The “secrecy bill” will be a blessing in disguise if a relatively trivial erosion of press freedom discourages knee-jerk endorsement of far greater curtailments of everyone else’s freedom.   The bill gives the government the right to ban the dissemination of information deemed to threaten national security.   There are similar provisions in most democracies.   Much more severe measures are commonplace in hundreds of other laws, including ones that enjoy near-universal endorsement by opponents of the “secrecy bill”.   The Consumer Protection Act curtails the consumer’s right to choose and increases prices.   The National Credit Act gives the less creditworthy no options but to turn to costly “loan sharks”.   The equally popular Financial Advisory and Intermediary Services Act imposes extreme limits on the right to get and provide financial services.   Parliament is applauded by the media for the Financial Services Laws General Amendment Bill.   If passed, the right to rapidly evolving innovative insurance contracts will be more curtailed than the right to know.   Substantial erosions of freedom are routinely decreed by regulation without even passing through Parliament and without a whisper of concern in the media.

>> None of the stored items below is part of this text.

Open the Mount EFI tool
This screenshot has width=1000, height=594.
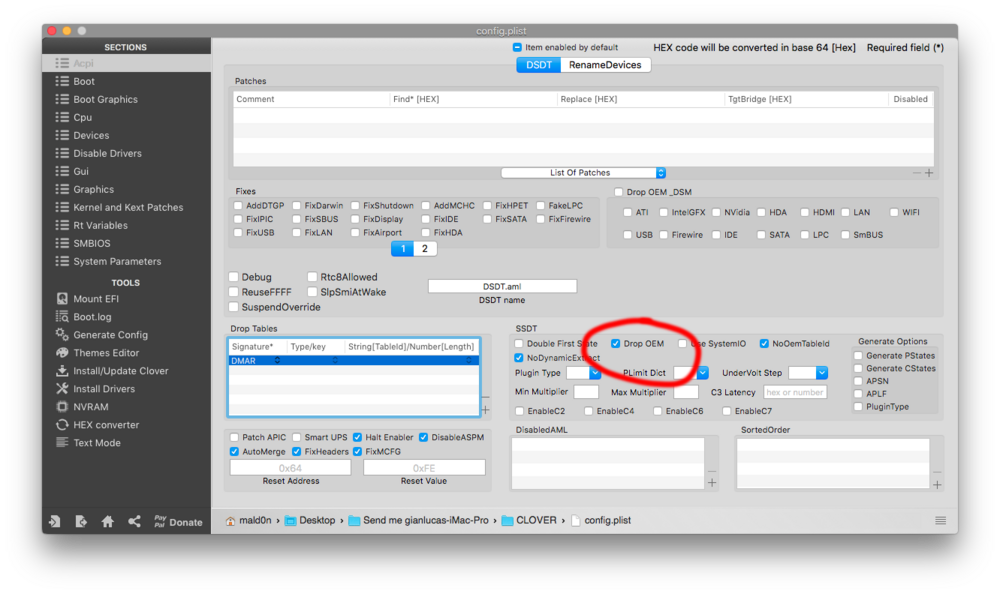[x=96, y=299]
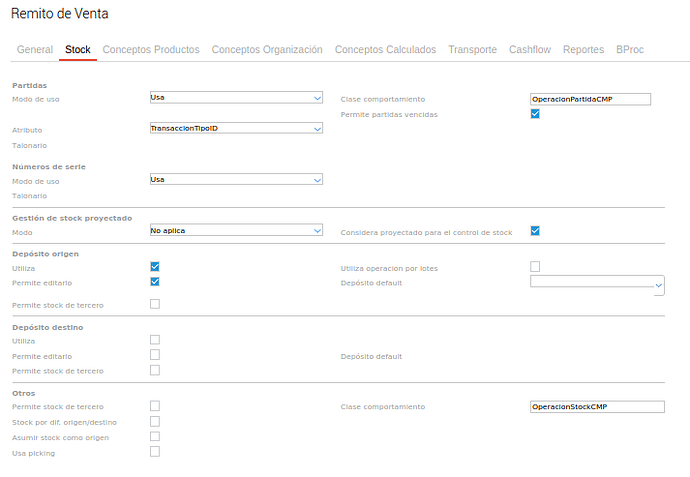Open the Conceptos Organización tab
Viewport: 690px width, 477px height.
pyautogui.click(x=267, y=49)
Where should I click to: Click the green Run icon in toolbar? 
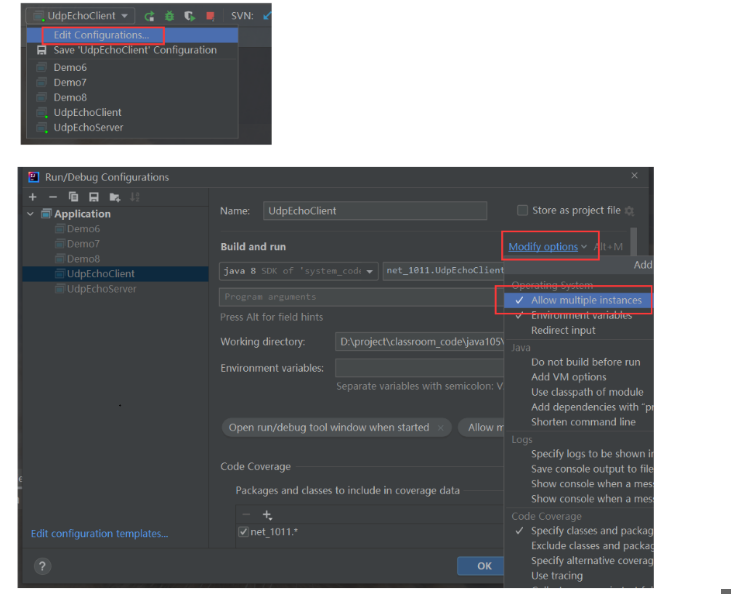tap(149, 16)
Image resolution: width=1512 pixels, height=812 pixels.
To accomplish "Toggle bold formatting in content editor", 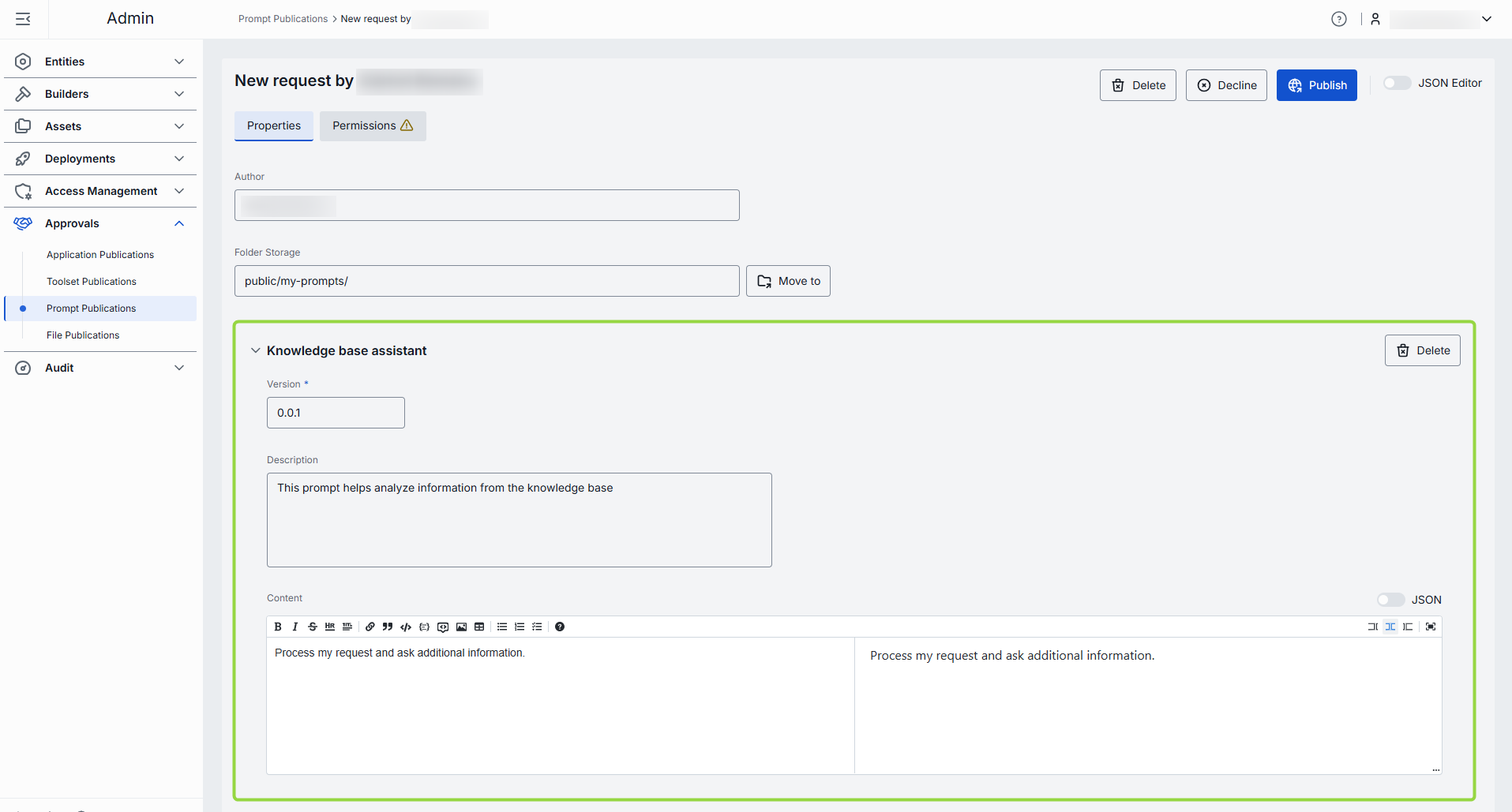I will (x=278, y=627).
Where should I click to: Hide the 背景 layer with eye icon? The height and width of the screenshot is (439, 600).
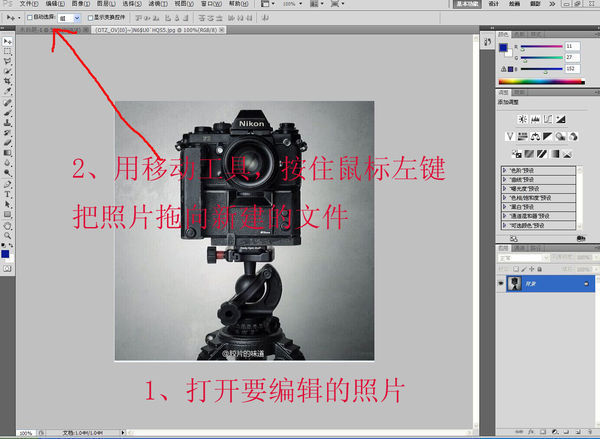(x=501, y=284)
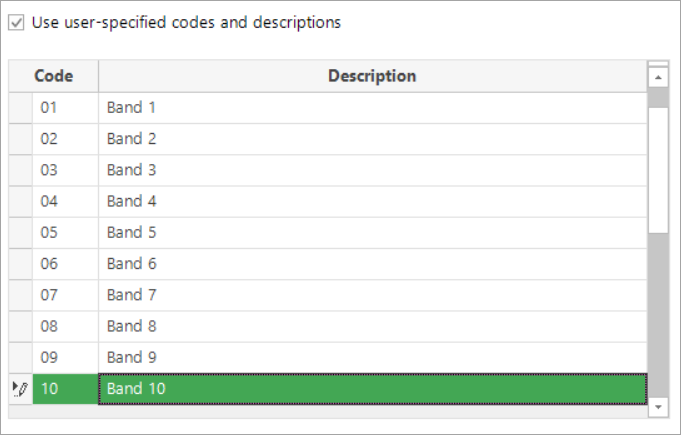
Task: Select the Band 1 description cell
Action: tap(372, 108)
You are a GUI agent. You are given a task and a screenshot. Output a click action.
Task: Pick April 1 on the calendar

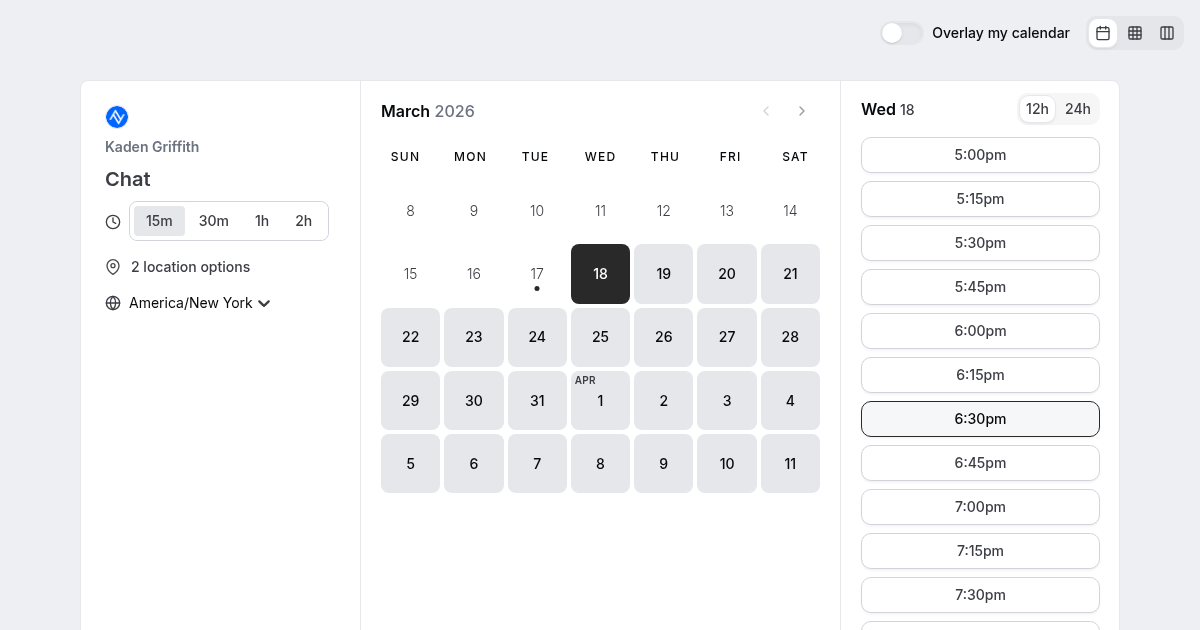pyautogui.click(x=600, y=400)
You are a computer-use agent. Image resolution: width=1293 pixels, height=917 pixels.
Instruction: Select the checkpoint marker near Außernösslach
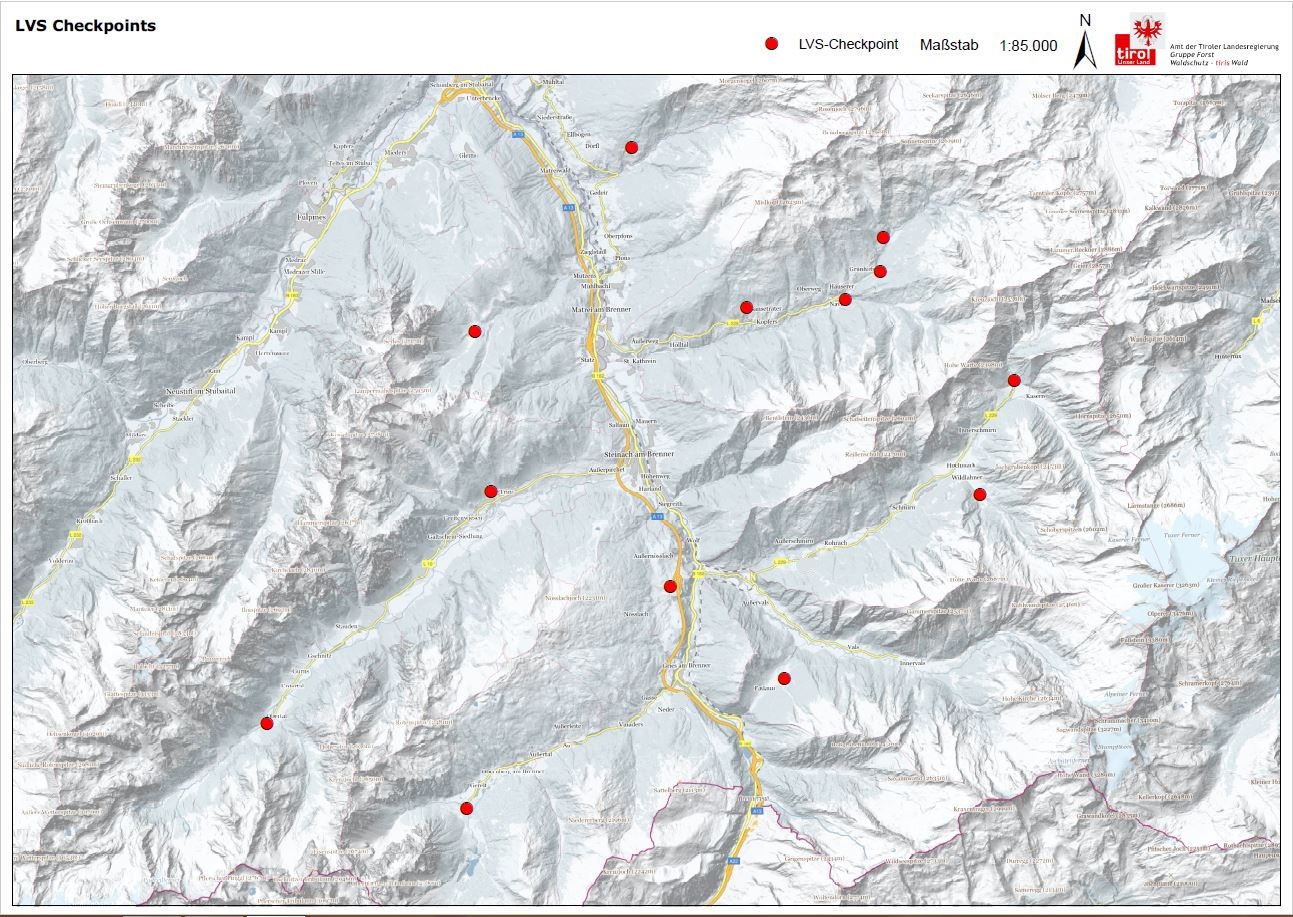pyautogui.click(x=670, y=586)
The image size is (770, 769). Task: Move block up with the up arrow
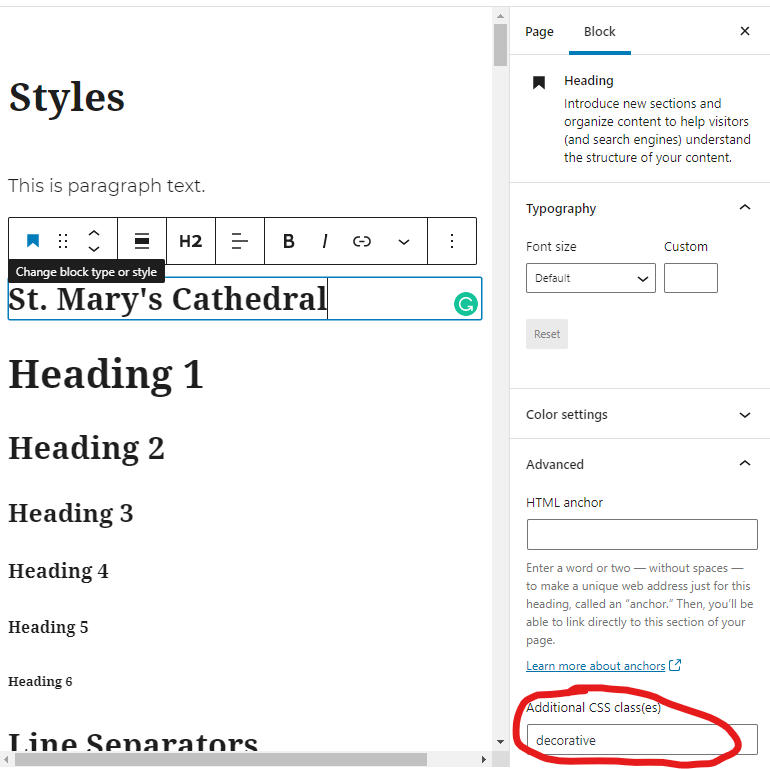[94, 233]
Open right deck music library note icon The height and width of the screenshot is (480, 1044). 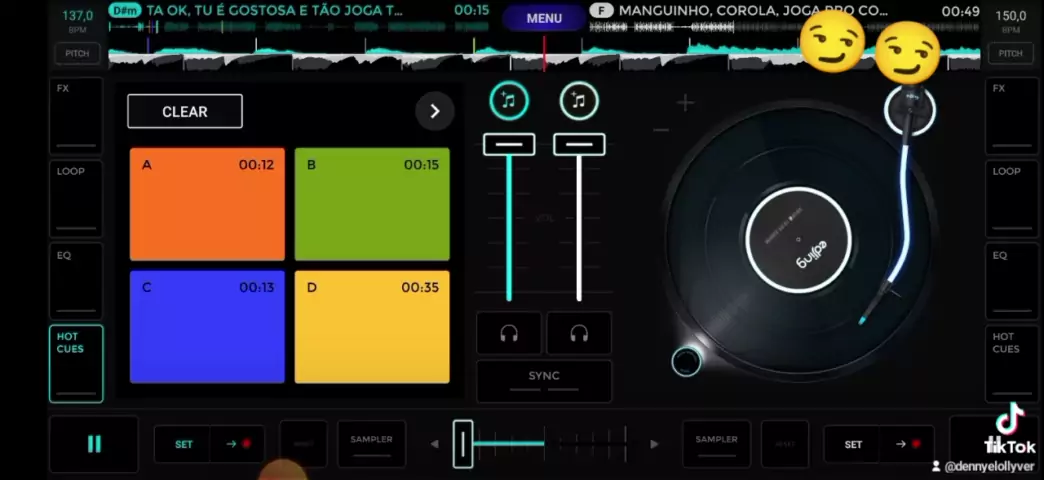pos(579,100)
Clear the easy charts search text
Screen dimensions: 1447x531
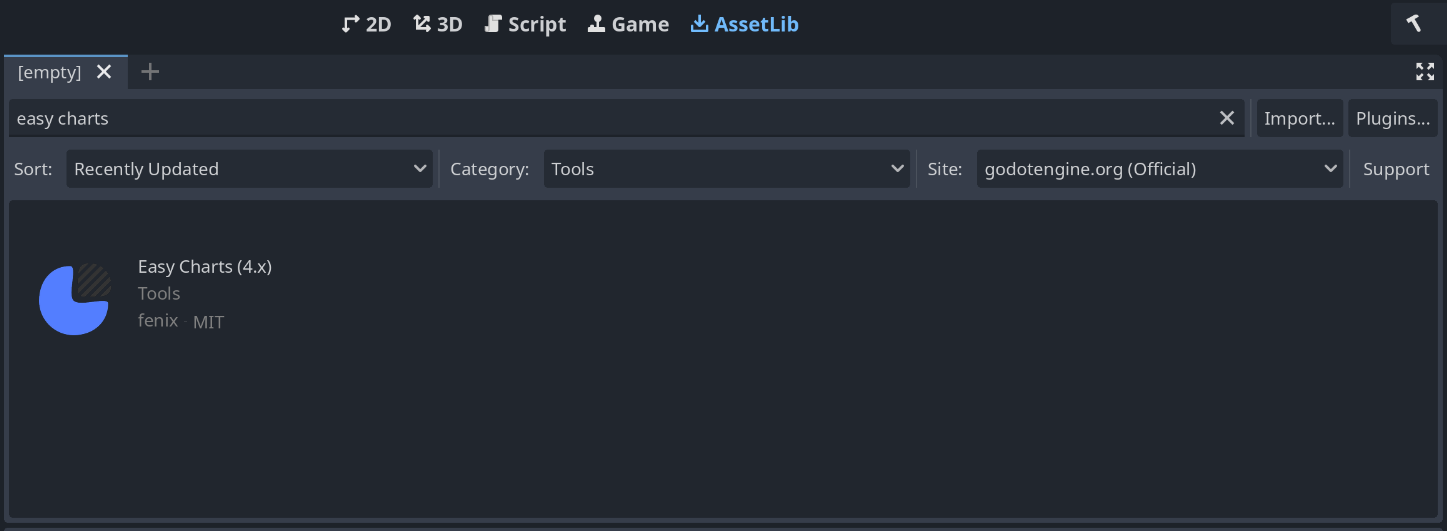click(x=1227, y=118)
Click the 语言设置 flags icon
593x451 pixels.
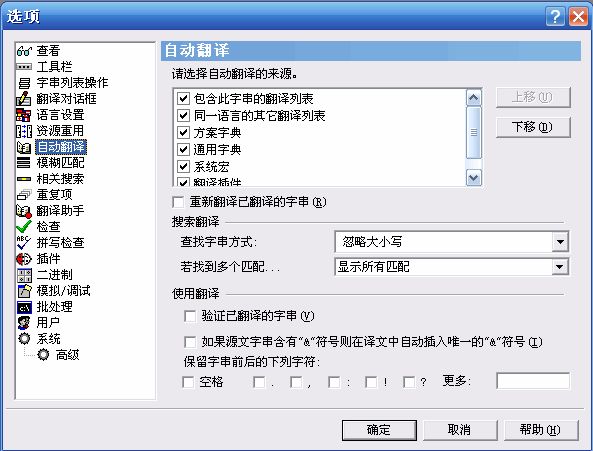23,115
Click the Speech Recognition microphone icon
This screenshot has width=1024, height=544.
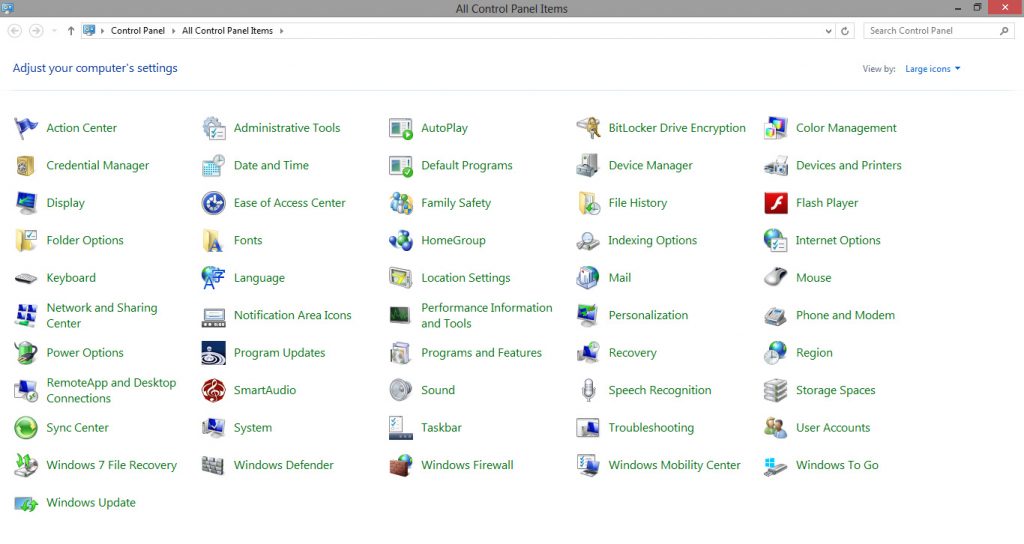click(588, 390)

Opposition to the “secrecy bill” reflects the curious fact that journalists and academics usually want government control of everyone but themselves.   They pose as a special case deserving academic and press freedom, which they use to promote extreme regulation of everyone else, especially consumers, labour and business.   Businesspeople are the other way around: most want intervention for themselves and freedom for everyone else.   They are a special case deserving government subsidies, contracts, concessions, incentives, deductions and protection, whereas everyone else must face free-market competition without any special privileges.

Unlike people who espouse self-serving freedoms, lovers of liberty espouse freedom for all.

The silver lining of the “secrecy bill” saga may be that it serves as wake-up call for those journalists who have never internalised the immortal observation that freedom is indivisible.